##### Given data

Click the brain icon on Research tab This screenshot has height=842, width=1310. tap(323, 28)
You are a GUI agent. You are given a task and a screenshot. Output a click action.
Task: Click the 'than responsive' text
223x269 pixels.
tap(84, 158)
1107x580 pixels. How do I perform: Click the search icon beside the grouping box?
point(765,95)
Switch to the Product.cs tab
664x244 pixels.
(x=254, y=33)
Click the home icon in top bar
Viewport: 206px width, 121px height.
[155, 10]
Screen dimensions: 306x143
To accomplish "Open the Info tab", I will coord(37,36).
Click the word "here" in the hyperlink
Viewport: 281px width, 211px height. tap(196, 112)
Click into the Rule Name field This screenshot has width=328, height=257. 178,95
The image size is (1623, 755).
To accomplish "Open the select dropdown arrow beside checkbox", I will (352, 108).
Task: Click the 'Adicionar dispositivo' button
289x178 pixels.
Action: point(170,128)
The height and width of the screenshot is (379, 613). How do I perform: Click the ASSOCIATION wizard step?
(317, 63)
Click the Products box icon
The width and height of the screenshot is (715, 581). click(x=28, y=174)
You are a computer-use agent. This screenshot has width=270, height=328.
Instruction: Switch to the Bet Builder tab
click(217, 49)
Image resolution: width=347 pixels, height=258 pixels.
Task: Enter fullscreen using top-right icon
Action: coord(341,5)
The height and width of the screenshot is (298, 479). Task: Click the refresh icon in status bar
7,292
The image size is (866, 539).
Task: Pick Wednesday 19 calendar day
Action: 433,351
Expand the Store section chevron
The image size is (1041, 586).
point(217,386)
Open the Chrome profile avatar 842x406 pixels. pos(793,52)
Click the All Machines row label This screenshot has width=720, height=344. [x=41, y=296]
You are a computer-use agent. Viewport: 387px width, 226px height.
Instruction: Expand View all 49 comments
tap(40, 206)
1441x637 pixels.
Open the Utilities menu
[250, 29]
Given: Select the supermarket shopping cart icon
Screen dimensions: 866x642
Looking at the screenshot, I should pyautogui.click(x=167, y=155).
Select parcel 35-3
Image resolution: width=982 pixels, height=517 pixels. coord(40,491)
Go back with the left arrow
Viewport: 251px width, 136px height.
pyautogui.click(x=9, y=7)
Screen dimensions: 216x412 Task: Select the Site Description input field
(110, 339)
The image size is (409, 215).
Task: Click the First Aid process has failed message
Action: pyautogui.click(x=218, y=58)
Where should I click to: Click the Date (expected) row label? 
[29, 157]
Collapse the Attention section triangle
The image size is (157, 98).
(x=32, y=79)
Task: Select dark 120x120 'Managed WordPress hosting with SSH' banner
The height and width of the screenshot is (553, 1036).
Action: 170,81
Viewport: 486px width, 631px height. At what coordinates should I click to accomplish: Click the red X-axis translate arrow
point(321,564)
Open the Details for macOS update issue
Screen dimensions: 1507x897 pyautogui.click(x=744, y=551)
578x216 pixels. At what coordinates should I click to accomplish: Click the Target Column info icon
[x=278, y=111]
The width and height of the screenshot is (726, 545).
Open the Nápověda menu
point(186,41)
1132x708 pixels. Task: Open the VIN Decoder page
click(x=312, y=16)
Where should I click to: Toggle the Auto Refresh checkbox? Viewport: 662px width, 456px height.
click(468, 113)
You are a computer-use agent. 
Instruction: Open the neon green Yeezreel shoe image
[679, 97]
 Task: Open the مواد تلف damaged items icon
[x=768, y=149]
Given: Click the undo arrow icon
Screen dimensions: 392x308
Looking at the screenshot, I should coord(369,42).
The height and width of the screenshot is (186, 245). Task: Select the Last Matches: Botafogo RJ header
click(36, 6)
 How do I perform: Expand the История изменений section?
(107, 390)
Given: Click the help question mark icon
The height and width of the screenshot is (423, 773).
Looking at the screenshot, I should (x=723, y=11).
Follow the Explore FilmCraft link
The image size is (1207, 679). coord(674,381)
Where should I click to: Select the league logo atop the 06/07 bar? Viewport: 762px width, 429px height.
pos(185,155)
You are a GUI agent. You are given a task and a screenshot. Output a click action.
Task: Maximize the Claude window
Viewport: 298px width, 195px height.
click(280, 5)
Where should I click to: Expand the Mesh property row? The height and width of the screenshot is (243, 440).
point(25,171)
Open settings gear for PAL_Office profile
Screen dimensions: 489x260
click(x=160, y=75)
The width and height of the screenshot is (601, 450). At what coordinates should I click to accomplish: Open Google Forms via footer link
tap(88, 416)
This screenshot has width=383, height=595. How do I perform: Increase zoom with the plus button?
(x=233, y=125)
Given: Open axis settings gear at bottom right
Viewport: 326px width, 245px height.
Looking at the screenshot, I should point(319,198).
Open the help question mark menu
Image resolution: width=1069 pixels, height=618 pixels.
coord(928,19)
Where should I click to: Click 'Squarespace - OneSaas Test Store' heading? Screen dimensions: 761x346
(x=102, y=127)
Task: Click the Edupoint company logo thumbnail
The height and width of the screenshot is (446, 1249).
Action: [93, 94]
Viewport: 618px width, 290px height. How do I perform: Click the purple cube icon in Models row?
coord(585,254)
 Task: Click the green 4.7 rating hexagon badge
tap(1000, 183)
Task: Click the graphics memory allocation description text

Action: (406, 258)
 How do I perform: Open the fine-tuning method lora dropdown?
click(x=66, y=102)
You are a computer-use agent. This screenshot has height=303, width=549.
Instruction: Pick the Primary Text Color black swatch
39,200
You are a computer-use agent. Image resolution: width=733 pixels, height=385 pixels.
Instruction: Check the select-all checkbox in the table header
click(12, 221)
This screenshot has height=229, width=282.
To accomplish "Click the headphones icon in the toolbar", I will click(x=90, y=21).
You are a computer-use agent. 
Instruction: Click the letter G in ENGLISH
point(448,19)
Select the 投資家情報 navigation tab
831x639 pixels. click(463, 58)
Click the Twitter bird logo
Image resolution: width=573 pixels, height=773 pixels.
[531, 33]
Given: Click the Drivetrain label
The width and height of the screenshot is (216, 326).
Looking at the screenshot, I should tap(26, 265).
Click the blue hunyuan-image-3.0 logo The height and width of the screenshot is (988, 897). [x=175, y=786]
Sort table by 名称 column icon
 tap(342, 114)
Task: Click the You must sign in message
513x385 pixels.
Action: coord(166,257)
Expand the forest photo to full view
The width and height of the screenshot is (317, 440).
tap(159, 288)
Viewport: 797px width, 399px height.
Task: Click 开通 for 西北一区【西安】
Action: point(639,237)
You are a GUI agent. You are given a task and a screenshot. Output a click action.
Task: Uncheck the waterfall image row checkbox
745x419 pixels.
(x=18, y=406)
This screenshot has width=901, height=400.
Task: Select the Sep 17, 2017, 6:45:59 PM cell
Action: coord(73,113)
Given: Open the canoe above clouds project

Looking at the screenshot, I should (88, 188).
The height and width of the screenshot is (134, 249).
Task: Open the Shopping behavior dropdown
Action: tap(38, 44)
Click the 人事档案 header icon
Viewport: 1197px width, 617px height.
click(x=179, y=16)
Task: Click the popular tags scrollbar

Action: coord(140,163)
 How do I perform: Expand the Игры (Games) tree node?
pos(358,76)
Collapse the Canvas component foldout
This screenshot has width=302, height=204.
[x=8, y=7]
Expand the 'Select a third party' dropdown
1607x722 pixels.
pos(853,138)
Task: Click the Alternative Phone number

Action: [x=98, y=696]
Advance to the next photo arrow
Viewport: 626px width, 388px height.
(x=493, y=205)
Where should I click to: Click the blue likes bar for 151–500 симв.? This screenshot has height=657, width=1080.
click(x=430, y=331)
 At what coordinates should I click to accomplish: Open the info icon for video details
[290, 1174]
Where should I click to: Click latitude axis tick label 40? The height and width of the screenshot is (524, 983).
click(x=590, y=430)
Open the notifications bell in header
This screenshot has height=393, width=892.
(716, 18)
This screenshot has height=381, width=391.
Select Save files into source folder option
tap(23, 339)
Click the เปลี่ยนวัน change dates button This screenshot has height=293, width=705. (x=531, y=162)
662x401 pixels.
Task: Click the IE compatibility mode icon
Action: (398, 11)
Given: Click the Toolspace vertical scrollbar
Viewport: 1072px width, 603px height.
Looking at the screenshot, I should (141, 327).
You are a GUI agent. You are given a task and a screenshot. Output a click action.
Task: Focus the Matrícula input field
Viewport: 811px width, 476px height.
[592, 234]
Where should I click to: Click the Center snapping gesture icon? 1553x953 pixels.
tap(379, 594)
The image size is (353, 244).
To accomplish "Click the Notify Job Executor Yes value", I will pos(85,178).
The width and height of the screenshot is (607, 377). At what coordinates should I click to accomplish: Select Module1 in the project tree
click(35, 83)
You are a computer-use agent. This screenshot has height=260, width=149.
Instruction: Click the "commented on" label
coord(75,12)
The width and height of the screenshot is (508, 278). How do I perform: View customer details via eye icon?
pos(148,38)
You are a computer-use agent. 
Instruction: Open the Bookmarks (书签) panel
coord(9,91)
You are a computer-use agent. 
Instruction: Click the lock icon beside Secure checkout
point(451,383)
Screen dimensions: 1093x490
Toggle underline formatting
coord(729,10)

##########

## Problem to work on
Nothing but the lines from the one holding "has height=260, width=149." through the last line of the data may be output, and each must match exactly.

## Output for this exercise
You are a computer-use agent. This screenshot has height=260, width=149.
Instruction: Click the "commented on" label
coord(75,12)
The width and height of the screenshot is (508, 278). How do I perform: View customer details via eye icon?
pos(148,38)
You are a computer-use agent. 
Instruction: Open the Bookmarks (书签) panel
coord(9,91)
You are a computer-use agent. 
Instruction: Click the lock icon beside Secure checkout
point(451,383)
Screen dimensions: 1093x490
Toggle underline formatting
coord(729,10)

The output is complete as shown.